Hope you had a great holiday weekend.
Ben and I have a lot of Bullets this week. Given the historic first half of the year, there was so much notable (some not so cheery) material to pick from.
- Our primary goal for these Bullets each week is to hopefully provide some curated talking points about the markets, the economy and investment strategies that help in conversations. We also hope to provide some useful resources and a smile or two.
- As always, please let us know if there is something you would like to see or hear.
Last month’s returns were pretty tough, though. No matter if you were looking at value or growth, large cap or small, international or domestic, the stock market lost about 8-9% in June (CNBC, July 2022).

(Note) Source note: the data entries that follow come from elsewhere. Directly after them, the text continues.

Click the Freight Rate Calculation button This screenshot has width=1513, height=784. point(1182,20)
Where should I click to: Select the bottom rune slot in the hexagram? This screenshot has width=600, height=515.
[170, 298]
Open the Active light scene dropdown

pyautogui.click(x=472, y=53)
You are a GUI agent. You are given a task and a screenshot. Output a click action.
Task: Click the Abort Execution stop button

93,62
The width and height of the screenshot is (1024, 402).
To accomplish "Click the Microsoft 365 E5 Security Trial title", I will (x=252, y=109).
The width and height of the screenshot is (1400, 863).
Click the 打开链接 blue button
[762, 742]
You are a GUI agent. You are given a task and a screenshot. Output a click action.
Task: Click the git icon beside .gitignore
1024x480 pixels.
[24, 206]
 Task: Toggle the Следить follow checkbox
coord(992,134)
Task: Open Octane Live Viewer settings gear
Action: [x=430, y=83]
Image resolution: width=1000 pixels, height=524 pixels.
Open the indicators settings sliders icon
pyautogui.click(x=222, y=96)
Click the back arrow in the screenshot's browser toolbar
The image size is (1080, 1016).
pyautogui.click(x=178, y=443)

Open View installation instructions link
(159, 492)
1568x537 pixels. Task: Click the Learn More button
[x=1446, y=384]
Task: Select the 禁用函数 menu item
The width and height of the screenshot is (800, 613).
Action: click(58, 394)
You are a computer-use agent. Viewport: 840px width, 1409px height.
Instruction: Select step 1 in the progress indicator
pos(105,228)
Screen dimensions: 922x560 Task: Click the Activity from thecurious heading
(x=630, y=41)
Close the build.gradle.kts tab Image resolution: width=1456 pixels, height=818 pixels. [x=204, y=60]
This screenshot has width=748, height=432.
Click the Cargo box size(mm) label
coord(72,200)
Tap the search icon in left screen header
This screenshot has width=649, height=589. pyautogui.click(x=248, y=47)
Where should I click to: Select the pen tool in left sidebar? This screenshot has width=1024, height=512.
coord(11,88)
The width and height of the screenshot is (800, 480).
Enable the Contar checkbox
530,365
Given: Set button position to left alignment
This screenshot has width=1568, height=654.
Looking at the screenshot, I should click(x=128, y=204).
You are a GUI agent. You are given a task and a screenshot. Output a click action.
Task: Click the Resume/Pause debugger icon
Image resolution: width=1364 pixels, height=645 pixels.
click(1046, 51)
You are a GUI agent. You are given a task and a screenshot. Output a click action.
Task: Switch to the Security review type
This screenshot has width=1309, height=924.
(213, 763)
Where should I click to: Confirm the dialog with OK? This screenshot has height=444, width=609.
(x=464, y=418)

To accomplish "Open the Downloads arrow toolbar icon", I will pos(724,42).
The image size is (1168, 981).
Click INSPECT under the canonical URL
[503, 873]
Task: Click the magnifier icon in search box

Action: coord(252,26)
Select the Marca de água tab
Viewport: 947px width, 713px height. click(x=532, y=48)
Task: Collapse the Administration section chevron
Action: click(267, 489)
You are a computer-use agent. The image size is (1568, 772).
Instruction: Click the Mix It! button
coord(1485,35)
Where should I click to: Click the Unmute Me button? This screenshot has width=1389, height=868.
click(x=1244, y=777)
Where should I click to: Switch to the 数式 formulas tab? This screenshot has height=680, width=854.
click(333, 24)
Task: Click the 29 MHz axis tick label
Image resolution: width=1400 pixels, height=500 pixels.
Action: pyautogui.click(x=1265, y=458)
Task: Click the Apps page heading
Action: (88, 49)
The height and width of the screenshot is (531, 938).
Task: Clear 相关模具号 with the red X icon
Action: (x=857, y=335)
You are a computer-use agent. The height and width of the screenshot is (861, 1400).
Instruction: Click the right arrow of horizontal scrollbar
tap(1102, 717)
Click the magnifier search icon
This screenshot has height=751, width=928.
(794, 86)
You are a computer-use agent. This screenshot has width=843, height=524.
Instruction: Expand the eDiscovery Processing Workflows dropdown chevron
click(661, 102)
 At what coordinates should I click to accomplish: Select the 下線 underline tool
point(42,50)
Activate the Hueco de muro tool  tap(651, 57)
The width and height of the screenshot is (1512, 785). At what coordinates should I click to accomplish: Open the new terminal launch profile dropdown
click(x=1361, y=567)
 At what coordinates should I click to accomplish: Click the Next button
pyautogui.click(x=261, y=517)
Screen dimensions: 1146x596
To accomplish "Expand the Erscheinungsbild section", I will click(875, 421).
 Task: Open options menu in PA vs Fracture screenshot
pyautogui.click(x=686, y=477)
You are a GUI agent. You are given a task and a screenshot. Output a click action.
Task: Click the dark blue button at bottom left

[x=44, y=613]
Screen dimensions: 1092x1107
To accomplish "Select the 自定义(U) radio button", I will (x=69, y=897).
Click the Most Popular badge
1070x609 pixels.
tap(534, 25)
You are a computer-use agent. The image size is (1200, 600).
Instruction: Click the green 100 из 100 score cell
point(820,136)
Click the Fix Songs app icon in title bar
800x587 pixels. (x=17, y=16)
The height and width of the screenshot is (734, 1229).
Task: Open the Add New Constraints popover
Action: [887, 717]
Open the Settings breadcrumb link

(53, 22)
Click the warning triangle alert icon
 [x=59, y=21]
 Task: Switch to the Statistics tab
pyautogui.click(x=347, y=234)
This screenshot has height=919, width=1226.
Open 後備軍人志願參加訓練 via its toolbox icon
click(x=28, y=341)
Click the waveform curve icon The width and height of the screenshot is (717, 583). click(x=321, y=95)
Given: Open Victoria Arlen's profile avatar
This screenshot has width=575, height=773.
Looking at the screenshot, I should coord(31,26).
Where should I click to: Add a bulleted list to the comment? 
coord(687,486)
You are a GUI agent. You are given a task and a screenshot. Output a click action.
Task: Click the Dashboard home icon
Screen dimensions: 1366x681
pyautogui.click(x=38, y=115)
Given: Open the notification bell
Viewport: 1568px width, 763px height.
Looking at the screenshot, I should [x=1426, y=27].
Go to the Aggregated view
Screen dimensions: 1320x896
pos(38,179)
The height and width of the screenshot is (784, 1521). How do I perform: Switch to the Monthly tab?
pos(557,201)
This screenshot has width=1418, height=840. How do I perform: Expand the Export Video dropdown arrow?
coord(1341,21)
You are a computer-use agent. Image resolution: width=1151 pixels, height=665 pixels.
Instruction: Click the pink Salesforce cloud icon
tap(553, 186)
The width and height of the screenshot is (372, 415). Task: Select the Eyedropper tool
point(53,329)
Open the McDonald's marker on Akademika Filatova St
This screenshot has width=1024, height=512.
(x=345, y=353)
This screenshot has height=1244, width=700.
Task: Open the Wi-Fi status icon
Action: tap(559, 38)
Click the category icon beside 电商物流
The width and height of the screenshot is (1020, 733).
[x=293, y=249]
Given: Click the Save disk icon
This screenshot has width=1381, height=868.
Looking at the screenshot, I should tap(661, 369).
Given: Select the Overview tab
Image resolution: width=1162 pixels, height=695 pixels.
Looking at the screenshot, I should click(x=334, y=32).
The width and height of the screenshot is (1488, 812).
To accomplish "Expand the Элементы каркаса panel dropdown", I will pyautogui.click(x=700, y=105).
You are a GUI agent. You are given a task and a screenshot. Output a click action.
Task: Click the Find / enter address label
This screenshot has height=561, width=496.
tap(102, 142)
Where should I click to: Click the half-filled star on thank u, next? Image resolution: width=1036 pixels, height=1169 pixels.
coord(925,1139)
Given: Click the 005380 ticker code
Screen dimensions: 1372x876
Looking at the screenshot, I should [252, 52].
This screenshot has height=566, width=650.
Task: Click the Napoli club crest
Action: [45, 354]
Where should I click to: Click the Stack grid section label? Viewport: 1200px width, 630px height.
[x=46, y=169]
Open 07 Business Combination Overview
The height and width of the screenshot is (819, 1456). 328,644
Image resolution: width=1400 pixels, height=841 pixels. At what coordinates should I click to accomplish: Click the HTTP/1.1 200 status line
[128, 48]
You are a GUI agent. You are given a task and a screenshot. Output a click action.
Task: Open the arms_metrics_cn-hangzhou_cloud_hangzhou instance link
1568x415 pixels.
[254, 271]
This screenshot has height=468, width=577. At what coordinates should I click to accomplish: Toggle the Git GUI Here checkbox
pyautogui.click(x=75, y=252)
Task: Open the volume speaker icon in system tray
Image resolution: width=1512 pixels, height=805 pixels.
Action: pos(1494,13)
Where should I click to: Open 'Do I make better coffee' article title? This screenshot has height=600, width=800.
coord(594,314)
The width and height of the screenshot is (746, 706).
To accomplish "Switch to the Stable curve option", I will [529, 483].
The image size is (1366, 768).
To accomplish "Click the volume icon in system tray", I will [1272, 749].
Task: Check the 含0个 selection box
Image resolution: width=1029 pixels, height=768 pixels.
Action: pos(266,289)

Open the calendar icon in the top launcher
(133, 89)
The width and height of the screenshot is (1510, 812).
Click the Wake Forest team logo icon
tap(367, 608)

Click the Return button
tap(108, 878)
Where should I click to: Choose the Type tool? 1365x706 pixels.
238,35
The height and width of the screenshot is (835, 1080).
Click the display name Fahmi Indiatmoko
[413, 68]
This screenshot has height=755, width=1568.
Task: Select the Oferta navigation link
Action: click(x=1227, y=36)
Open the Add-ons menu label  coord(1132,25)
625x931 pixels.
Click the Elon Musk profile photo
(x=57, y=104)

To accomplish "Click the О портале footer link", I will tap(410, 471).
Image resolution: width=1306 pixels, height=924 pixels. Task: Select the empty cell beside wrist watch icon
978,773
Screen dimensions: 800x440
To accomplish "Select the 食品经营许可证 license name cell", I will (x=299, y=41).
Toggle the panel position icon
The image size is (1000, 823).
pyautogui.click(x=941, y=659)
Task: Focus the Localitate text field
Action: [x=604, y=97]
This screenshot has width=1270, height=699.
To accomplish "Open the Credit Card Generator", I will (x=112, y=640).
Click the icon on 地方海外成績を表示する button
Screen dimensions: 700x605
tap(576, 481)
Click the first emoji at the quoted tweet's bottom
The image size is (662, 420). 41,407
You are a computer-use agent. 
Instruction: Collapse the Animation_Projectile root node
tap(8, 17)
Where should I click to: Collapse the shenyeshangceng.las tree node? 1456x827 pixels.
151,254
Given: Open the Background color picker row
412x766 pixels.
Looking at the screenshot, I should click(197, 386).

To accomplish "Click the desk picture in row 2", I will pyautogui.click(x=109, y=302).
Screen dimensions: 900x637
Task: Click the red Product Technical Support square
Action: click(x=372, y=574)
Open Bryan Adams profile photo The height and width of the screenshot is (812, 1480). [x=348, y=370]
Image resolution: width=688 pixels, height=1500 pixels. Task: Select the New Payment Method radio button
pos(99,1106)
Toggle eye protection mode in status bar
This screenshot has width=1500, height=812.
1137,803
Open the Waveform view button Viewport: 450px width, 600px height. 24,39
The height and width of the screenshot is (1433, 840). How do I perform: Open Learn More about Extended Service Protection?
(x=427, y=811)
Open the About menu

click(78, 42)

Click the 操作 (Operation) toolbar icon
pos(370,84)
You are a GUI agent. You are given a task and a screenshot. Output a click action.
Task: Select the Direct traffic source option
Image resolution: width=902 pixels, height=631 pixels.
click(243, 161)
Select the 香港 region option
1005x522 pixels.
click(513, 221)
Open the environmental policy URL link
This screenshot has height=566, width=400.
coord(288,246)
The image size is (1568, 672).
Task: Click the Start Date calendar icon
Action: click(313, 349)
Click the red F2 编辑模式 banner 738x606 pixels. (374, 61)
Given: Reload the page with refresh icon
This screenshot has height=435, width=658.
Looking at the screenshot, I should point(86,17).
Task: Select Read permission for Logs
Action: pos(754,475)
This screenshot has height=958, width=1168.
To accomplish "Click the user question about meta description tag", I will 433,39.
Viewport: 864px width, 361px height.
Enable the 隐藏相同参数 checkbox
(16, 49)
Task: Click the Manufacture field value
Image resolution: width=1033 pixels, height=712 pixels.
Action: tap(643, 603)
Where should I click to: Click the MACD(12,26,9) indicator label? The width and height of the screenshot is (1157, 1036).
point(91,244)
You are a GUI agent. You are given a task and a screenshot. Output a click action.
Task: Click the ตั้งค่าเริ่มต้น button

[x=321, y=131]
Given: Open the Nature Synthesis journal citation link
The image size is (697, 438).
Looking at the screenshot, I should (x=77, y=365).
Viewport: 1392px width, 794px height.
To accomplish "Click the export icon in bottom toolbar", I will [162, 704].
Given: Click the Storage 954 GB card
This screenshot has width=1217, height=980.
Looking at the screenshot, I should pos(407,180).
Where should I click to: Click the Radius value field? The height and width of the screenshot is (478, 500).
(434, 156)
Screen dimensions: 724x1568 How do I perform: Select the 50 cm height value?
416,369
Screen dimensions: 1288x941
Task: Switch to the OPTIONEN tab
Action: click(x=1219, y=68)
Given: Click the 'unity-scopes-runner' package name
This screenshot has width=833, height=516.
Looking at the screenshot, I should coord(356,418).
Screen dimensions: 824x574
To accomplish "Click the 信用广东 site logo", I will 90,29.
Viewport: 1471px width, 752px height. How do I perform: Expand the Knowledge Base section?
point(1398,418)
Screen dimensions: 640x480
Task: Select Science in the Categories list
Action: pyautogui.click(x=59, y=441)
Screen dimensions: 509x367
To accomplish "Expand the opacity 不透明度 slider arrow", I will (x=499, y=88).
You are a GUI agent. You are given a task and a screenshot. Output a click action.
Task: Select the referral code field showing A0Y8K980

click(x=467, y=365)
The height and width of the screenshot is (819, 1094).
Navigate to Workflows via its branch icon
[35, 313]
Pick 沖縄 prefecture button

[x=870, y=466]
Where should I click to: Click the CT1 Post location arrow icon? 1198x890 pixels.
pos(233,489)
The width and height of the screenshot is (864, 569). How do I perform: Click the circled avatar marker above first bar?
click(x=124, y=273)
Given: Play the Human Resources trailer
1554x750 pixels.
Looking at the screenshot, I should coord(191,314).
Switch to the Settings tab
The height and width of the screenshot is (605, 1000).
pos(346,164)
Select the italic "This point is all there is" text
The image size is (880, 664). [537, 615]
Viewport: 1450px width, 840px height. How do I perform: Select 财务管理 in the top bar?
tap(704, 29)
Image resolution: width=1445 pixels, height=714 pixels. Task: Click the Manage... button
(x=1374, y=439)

- Emerging markets “only” lost 7% in the aggregate, as the Chinese market was actually higher in June (CNBC, July 2022).
- Diversifiers didn’t help. Bonds lost 2%. Alternatives lost 4%. Commodities lost 11%. Real estate (REITS) lost 7% (CNBC, July 2022).
- The average 30-year fixed mortgage rate, however, only dropped to 5.83% as of July 3 (Bankrate, July 2022). The cycle high of 5.91% was on June 17, 2022. So, let’s see … The 10-year Treasury dropped nearly 0.75% from intra-day high to low over the last few weeks, but 30-year mortgages only dropped 0.08%? (Bankrate, July 2022.)
- The yield to maturity on the Bloomberg Aggregate Bond Index was 3.60% as of July 1. The June 14 high of 4.03%.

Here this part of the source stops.